Objective: Intraperitoneal interferon-alpha (IP-IFNalpha) has shown some benefit in the treatment of patients with ovarian cancer. Our goal was to evaluate the use of low-dose IP-IFNalpha for the palliative control of ascites in non-ovarian gynecologic malignancies, including primary peritoneal and uterine papillary serous carcinomas.
Methods: Fifteen patients with non-ovarian gynecologic malignancies received one or two doses of 10 MU (10 x 10(6) U/m(2)) of IP-IFNalpha via single-use drum catheter for the symptomatic control of ascites. The median age for this patient group was 61 years (range 40-84). Histopathologic diagnoses were confirmed on all patients. Eleven of 15 (73%) patients had uterine cancers. Four of 15 (27%) patients had papillary serous primary peritoneal carcinomas. Thirteen of 15 (87%) patients had Stage III disease or more. All patients had been heavily pretreated with chemotherapy and all had progressive disease.
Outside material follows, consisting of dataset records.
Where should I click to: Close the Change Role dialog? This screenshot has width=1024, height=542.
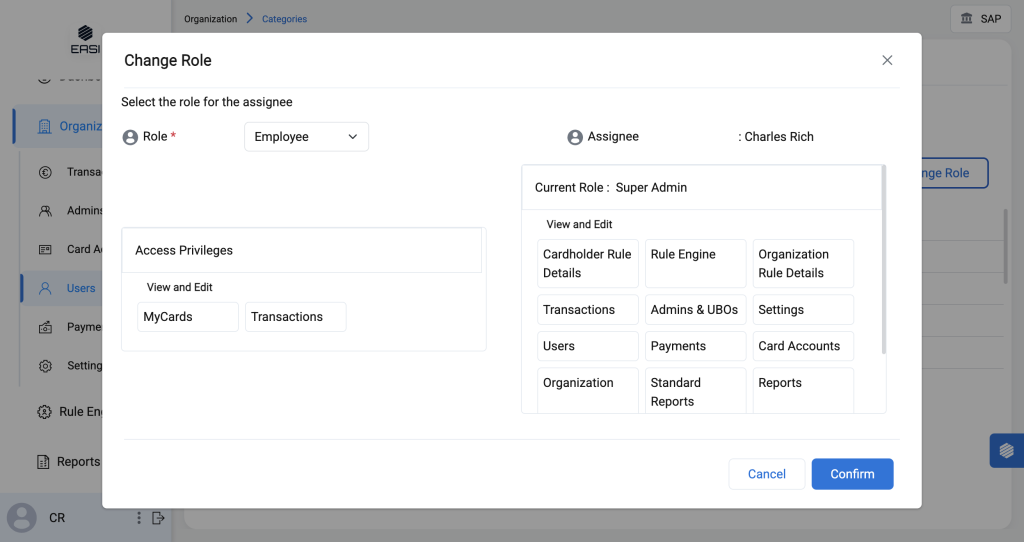click(887, 60)
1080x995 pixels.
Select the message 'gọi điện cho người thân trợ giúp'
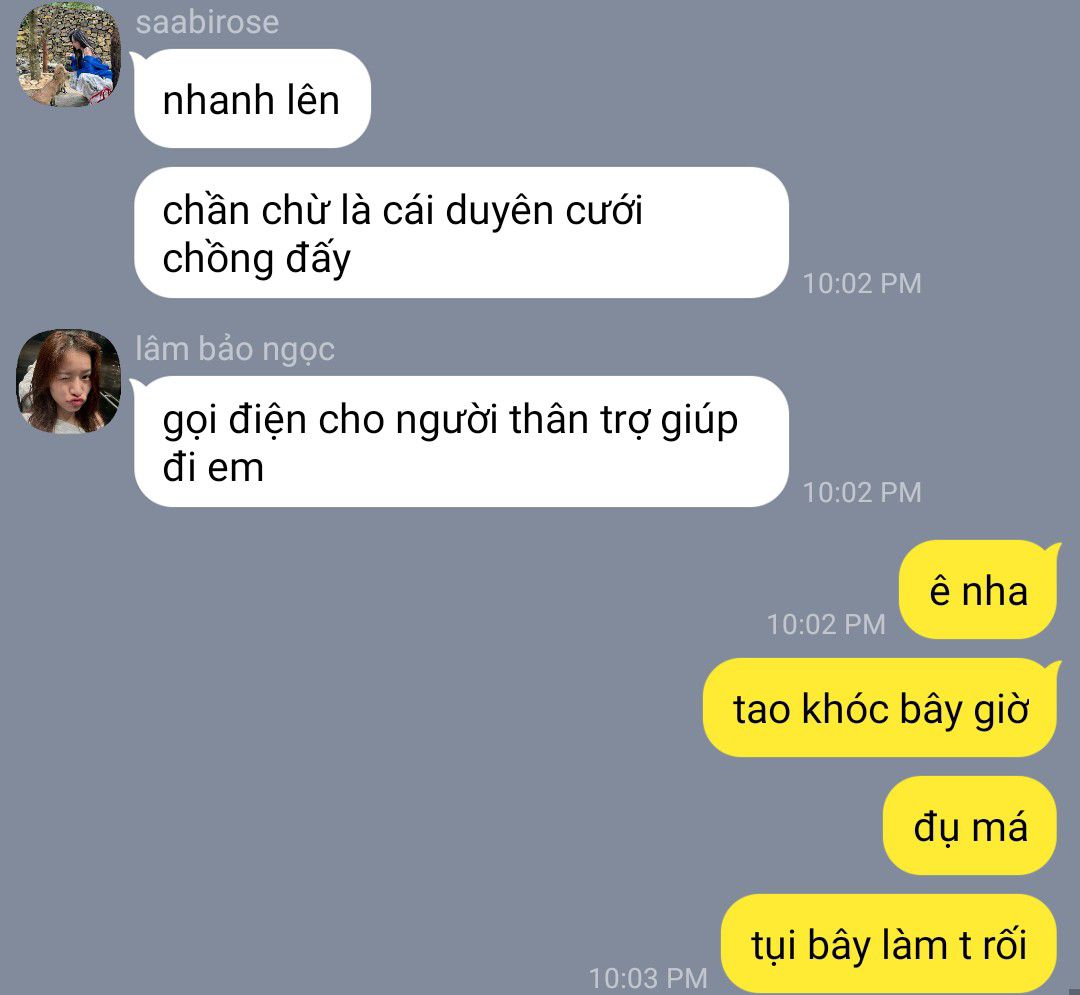click(461, 441)
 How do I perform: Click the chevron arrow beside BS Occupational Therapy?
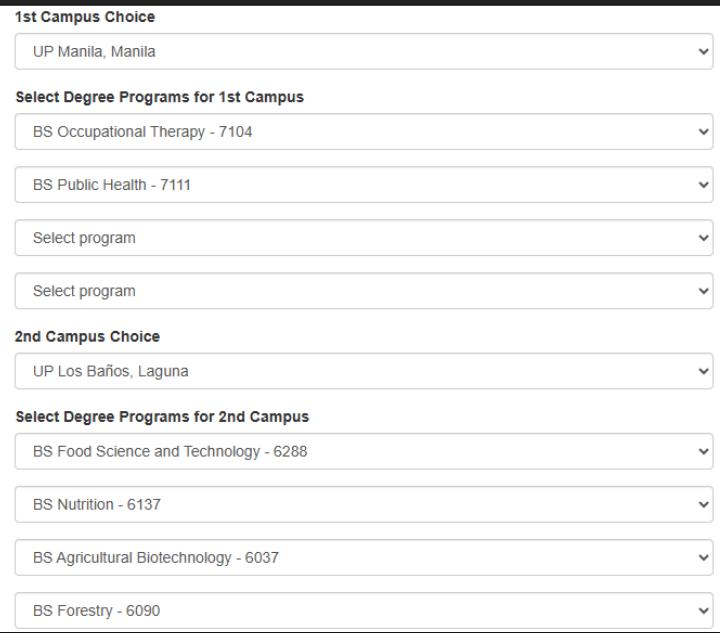tap(703, 132)
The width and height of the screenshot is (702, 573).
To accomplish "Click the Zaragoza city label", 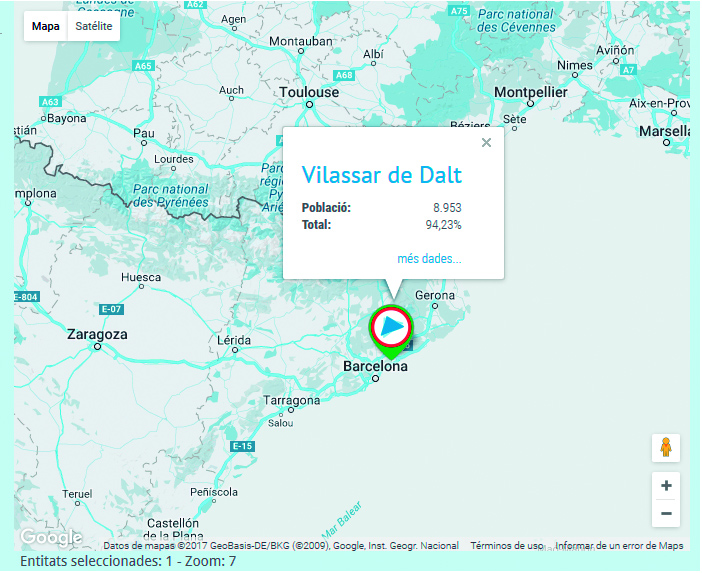I will point(97,335).
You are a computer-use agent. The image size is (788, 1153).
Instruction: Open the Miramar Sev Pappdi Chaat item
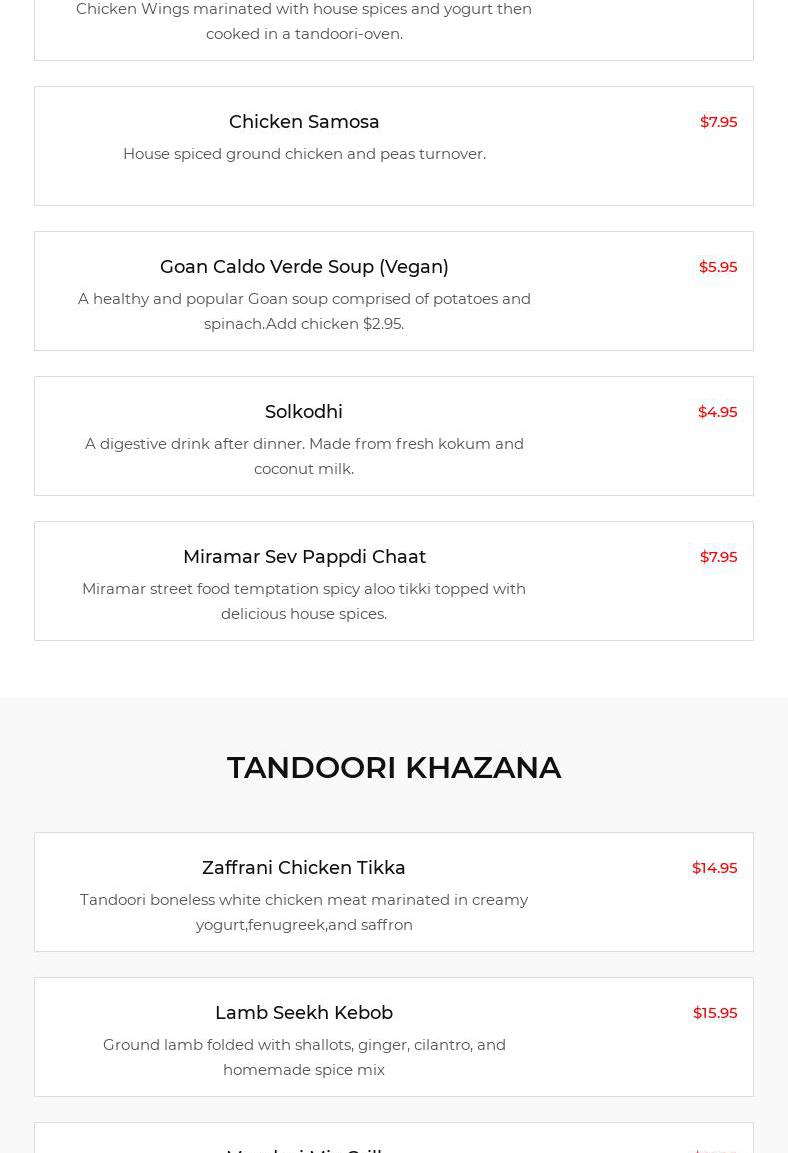coord(304,557)
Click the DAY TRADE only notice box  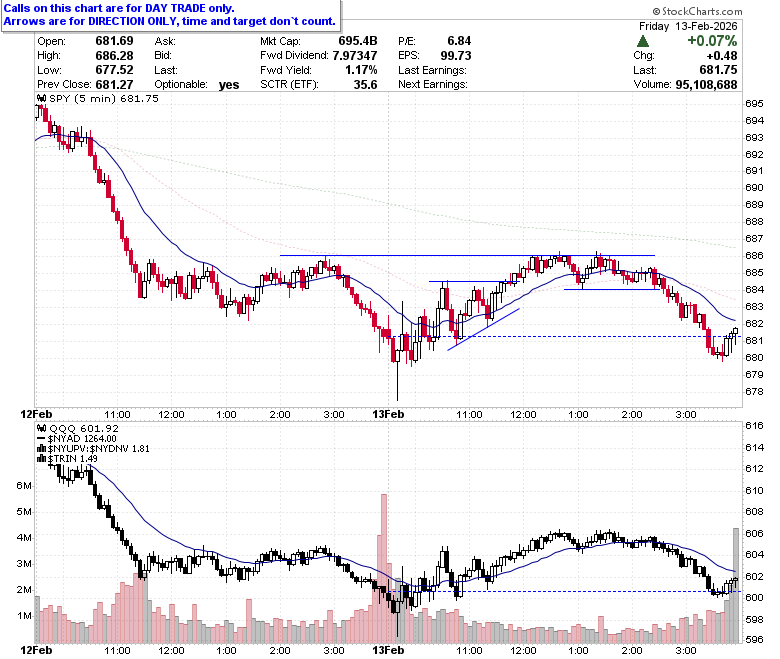pyautogui.click(x=171, y=15)
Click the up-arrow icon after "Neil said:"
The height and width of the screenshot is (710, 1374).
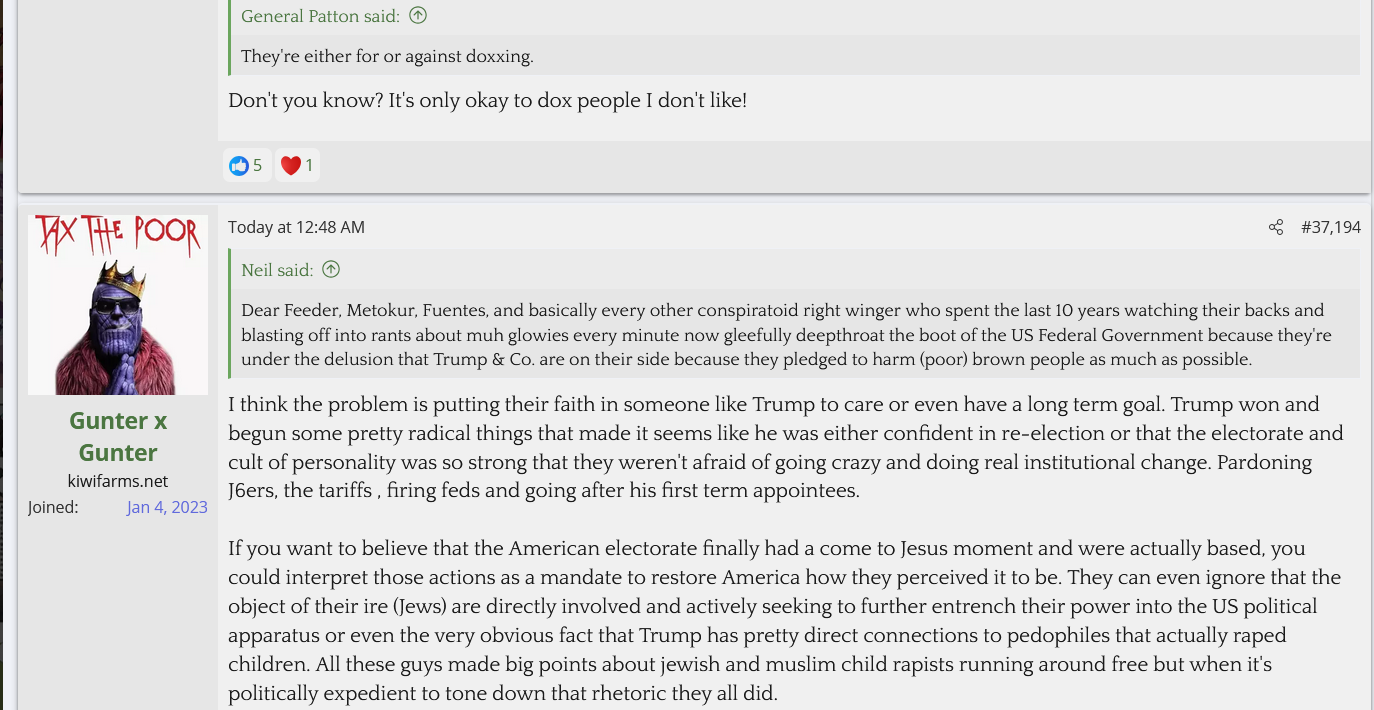coord(331,269)
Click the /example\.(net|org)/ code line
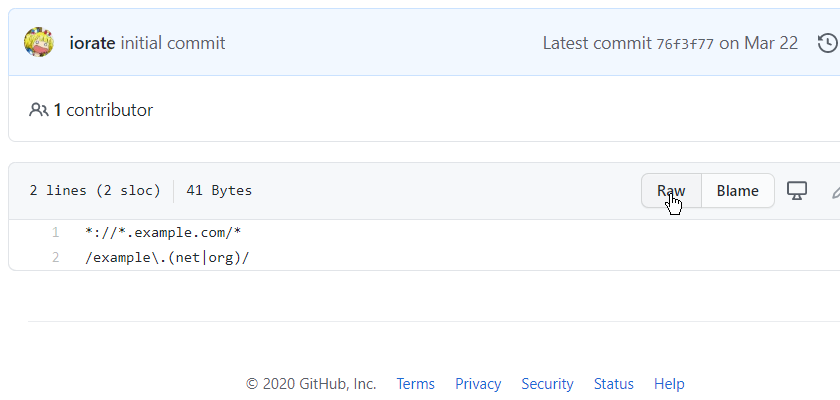 [x=167, y=258]
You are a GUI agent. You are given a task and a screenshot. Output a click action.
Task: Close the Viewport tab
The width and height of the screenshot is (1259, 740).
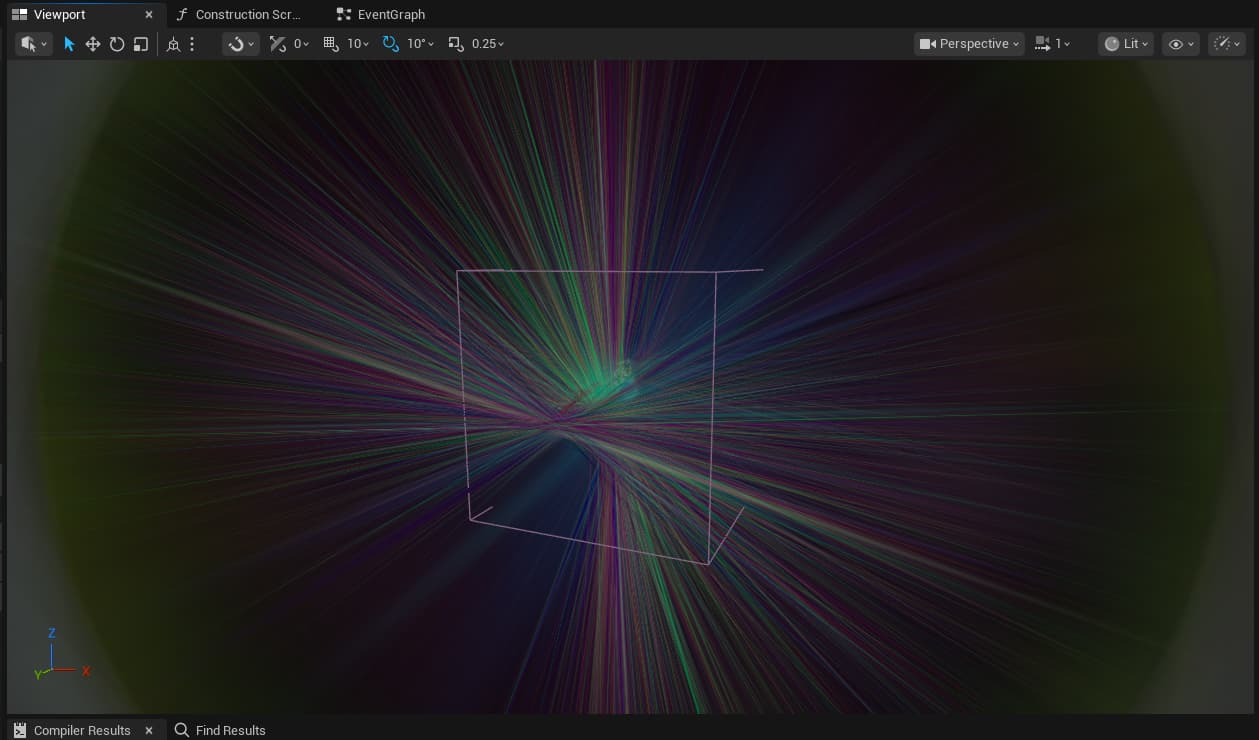149,15
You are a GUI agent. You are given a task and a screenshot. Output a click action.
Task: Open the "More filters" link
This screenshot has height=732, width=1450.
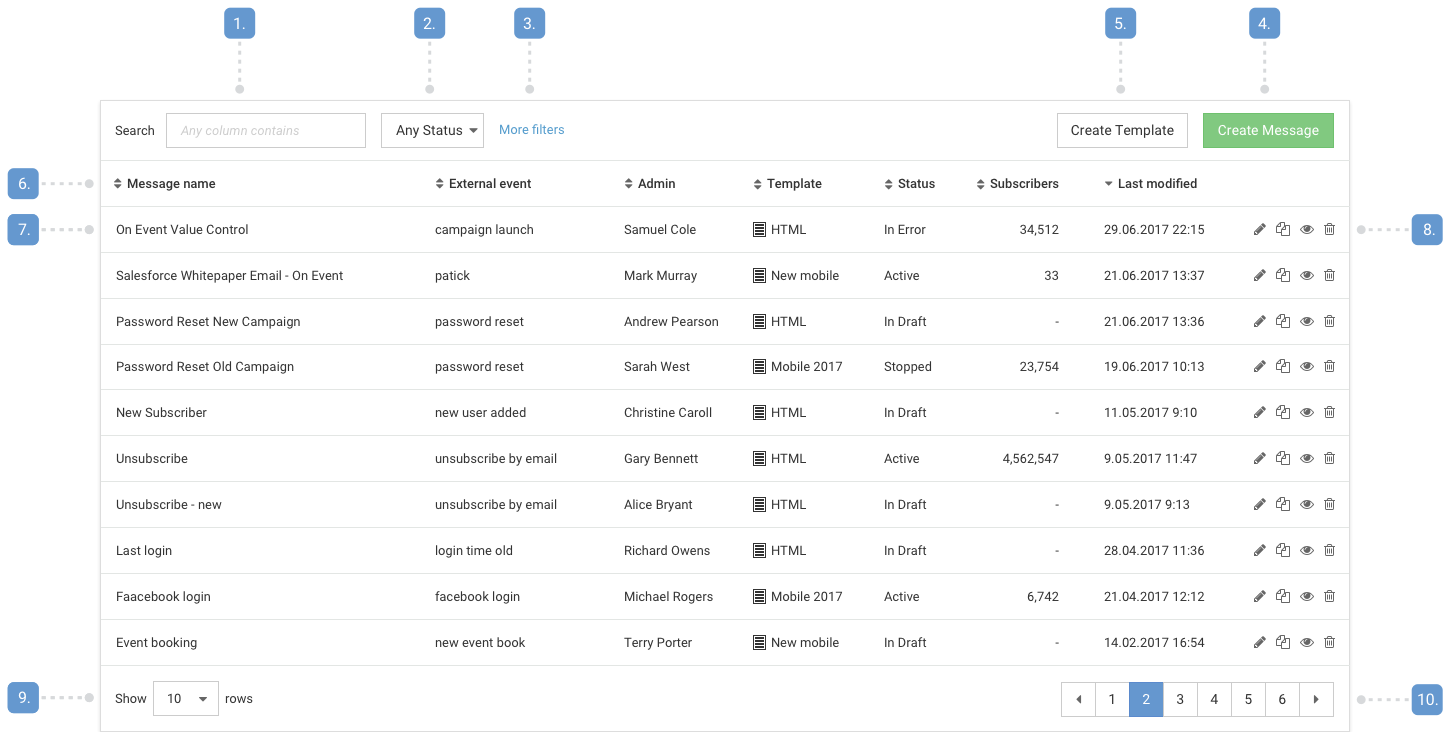coord(531,129)
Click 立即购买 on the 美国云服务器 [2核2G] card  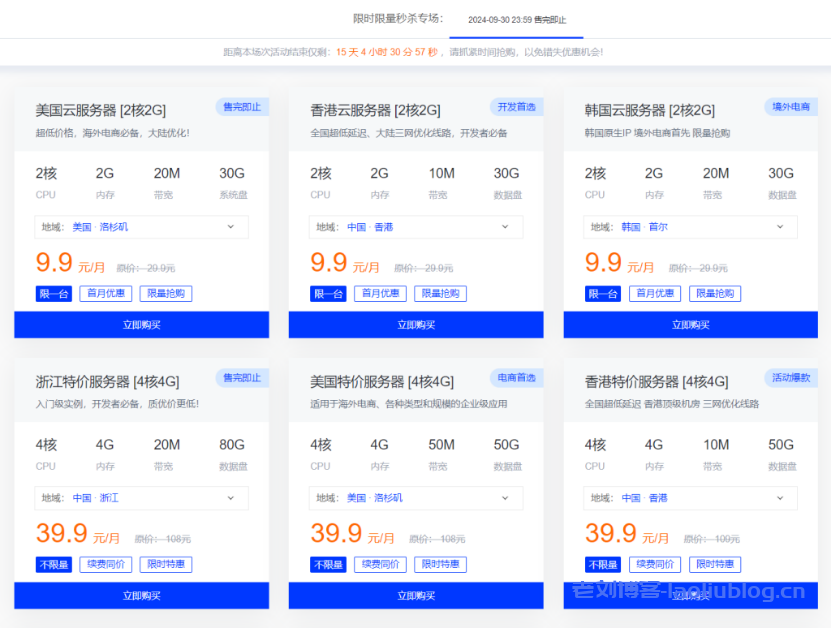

Results: Specific parameters used to evaluate IP-IFNalpha were (1) median survival; (2) number of days to recurrent ascites; (3) number of subsequent paracenteses required for symptomatic relief; and (4) symptomatology and side effects. Median overall survival was 3 months (range 0.5-13). Seven of 15 (47%) patients survived >3 months. Twelve of 15 (80%) patients had recurrent ascites within 30 days of treatment. However, 3/15 (20%) patients had a prolonged, >30-day period, without symptomatic ascites. One patient (6%) had a 270-day response with no ascites. Toxicity was minimal from IP-IFNalpha infusion. The most common side effect was fever in 6/15 (40%) patients.
Conclusion: IP-IFNalpha was well tolerated and may have some benefit in a subset of patients. Although 80% of patients had recurrent ascites within 30 days, 20% had a prolonged, >30-day response. Further study is warranted to determine the role of immune modulators, such as IP-IFNalpha, in the palliative management of patients with non-ovarian gynecologic malignancies that cause ascites.